As Ebola spreads outside the confines of West Africa, public health officials have declared the epidemic to be a crisis on a global scale. Peter Maurer, president of the International Red Cross, described the outbreak as “a global health catastrophe…an epidemic of global dimension and a global threat.” While there is much to be said about the politics of these statements (as well as the public health response to Ebola more generally), it is Maurer’s constant invocation of the “global” that interests me most.
Within the history of science, medicine, and technology, we are experiencing our own turn towards the global. Over the past few years, global history has emerged as a theme in CFPs, at conferences, and in recently published scholarship. Back in 2012, my department introduced a History of Global Health class which attracted a large number of enthusiastic undergraduates. This trend towards global history is also reflected in the job market. Based on a very unscientific survey of recent job postings, the number of advertisements requesting a candidate with a global research focus has jumped from 16% to 29% between 2011 and 2014.*
What is driving this trend? Is global just the newest label for non-Western history (in the tradition of comparative history, international history, transnational history, or “America and the world”)? Or is global history a qualitatively different enterprise?
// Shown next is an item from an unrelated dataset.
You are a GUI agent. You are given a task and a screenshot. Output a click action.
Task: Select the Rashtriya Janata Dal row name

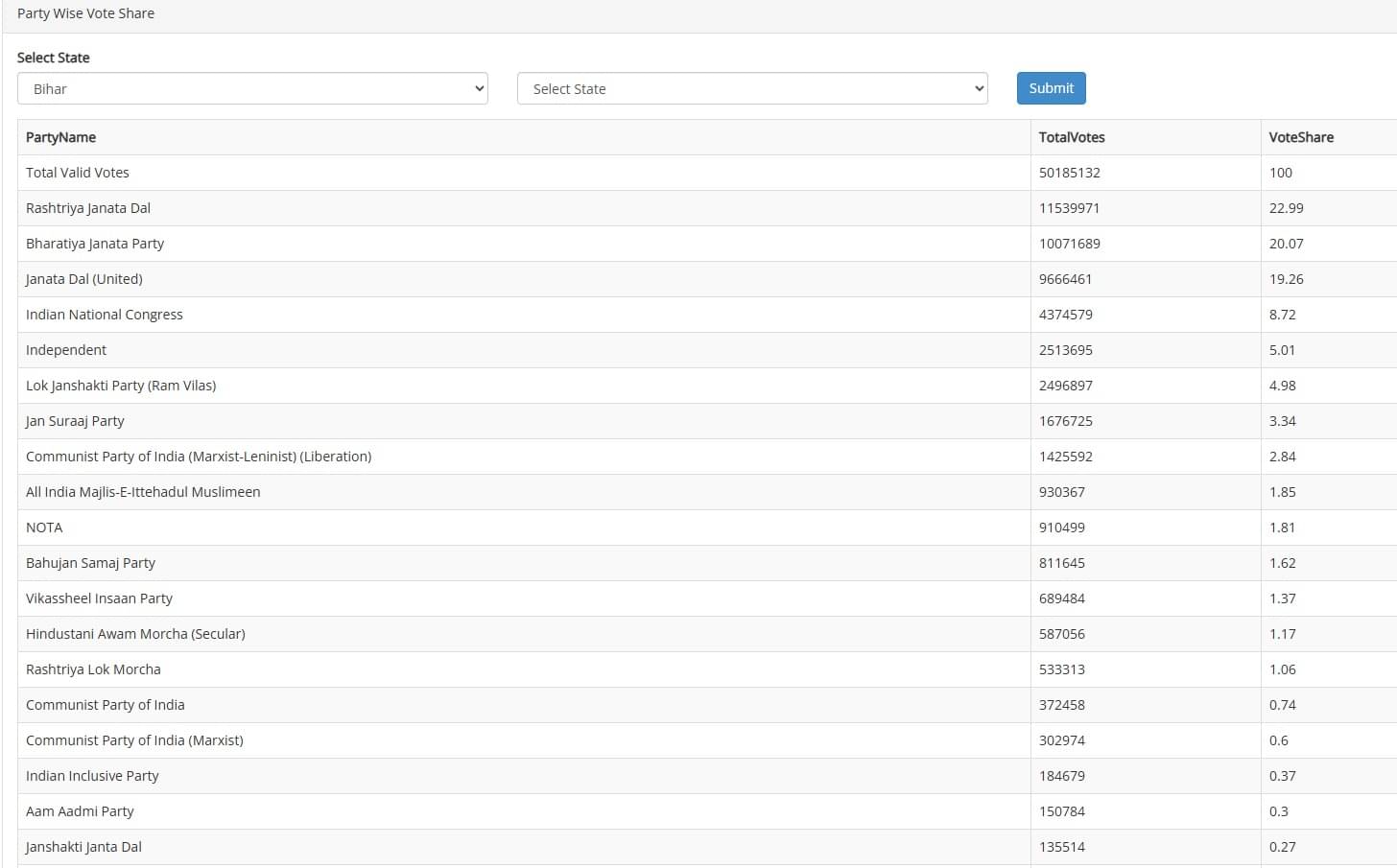pos(88,208)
|Image from Kenneth Lu via Flickr
A cynical interpretation of the trend is that “global history” is the product of a troubled job market. As universities tighten their purse strings, the number of permanent academic positions has shrunk considerably. When a department is able to secure the funds for a tenure-track position, it seems prudent to select a candidate that is as versatile as possible. From a budgetary perspective, this means being able to teach a wide variety of classes across a number of different geographic regions. A global historian that can fulfill many of the department’s teaching needs is more useful that a specialist who can only teach a narrow range of classes. Of course, it might also be that universities recognize the growing demand for coursework that provides a global perspective on history, and are orienting their hiring towards that end.
While fiscal politics play a part in shaping the job market, I think that the global turn runs deeper than that. The intellectual energy emanating from the field is palpable. Whenever I hear a talk or read new literature that engages with global histories of science, I begin to think about my own work differently, asking how I can move my research beyond its national confines. Our turn to the global is certainly informed by our own contemporary moment when epidemics become “global catastrophes” and information travels around the world in a single tweet. Living in a globalized world, we seek to historicize it.
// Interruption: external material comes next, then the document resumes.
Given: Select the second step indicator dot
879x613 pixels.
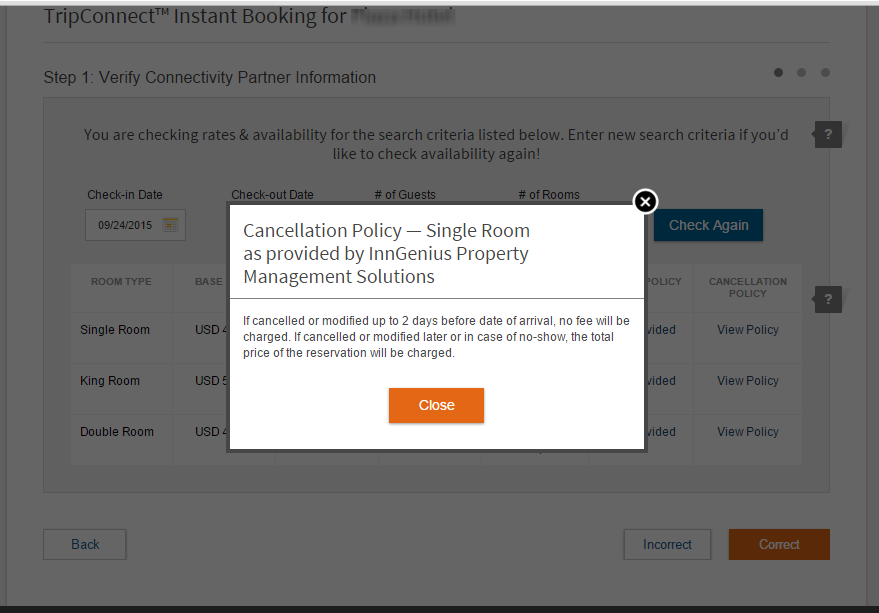Looking at the screenshot, I should point(802,72).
The challenge then, is how to go about the process of doing global history. The global history of science, technology, and medicine encompasses topics as diverse as the politics of global health, the development of global technology networks, and the impact of globalization on scientific practice. What do these studies have in common, other than telling stories that transcend national borders? Is there a methodological approach that binds them together?
I am certainly not the first to ask these questions. Several historians of science, medicine, and technology have thoughtfully reflected on the “global turn” and what it means for our discipline. Historian of medicine Warwick Anderson has written extensively in what we could call the history of global health. In an essay published
this month, Anderson reviewed the recent historiography in the history of global health and suggested that the most important contributions have been written not by historians, but by anthropologists. This is because anthropologists pay close attention to local contexts – a seemingly strange virtue in a search for the “global.” Anderson goes so far as to say that “the most compelling accounts of global health manage to localize medical interventions: they examine the messy and often confusing, even conflicted, interactions of foreign doctors and aid-workers, domestic and traditional health practitioners, and their patients.”
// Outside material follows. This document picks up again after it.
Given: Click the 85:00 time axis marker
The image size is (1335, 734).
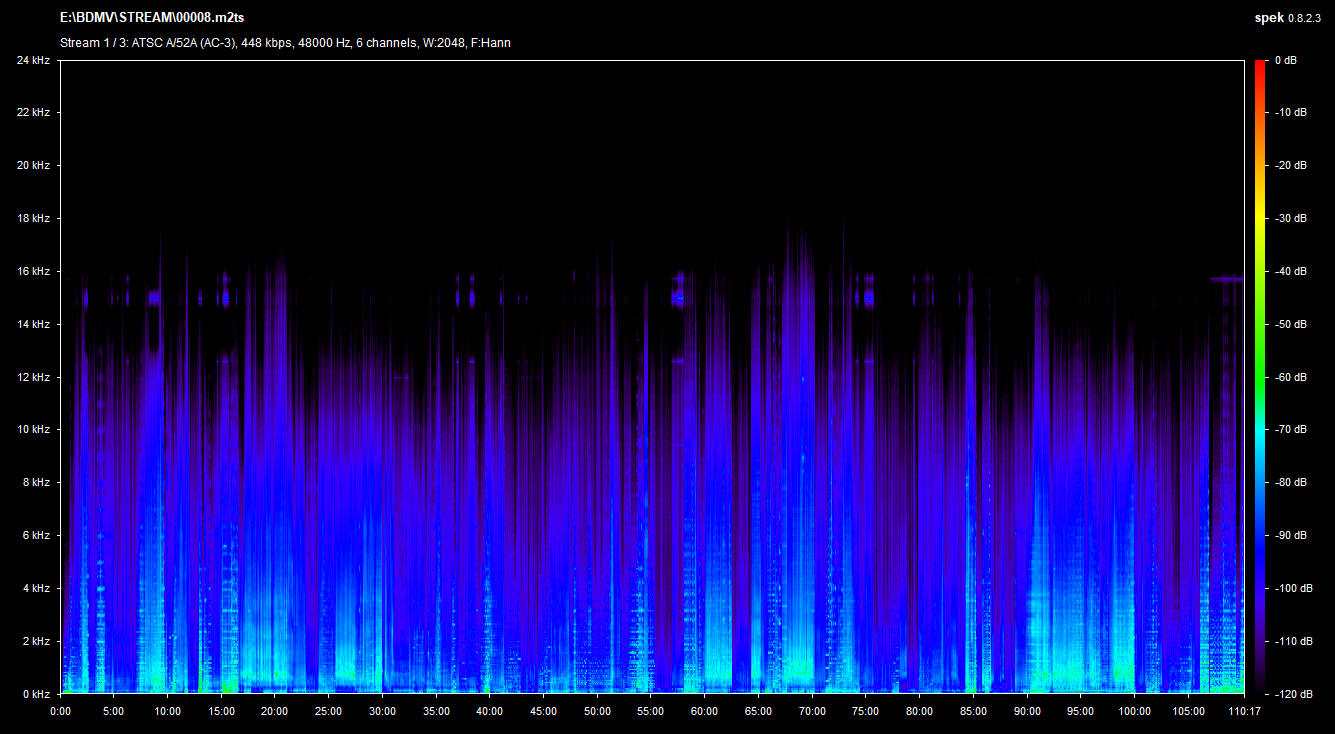Looking at the screenshot, I should pos(972,712).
Anderson’s claim for the importance of locality in global history runs through his other writings on the subject. In an essay
published back in February in the Social History of Medicine
, Anderson critiqued historians’ emphasis on global “flows,” what he cheekily refers to as the “hydraulic turn.” By embracing the language of “flow,” he argues, historians begin to take globalization for granted, treating it an inevitable historical narrative instead of a process that requires its own analysis and historicization.
The issue of movement is a common thread running through other methodological discussions of global history. Fa-Ti Fan
identified “circulation” and “trade” as the two methodological pillars of global STS. Stuart McCook
recently suggested the method of “following” an object – whether it be material, textual, or biological – as it moves around the world. Sujit Sivasundaram
, on the other hand, encourages historians to cross-contextualize their sources to better understand how both Western and non-Western subjects approached the natural world at any given moment. Sivasundaram’s call to cross-contextualization strikes me as similar to Anderson’s praise of the anthropologist. Both insist on careful and thorough local study that maps the complexity of encounters as they happen on the ground.
The tension that emerges from these discussions is a battle between flow and focus, between moving and standing still. Even if people, ideas, and technologies are always moving around the world, it is only by taking a snapshot that will we understand how global flows influence local realities. In all likelihood, both kinds of studies will be essential for historians tackling the enormous task of writing the history of the world.
* Check out the Isis focus section on “Global Histories of Science,” published in March 2010, as well as well as Isis focus section from December 2013, “Global Currents in National Histories of Science: The “Global Turn” and the History of Science in Latin America.”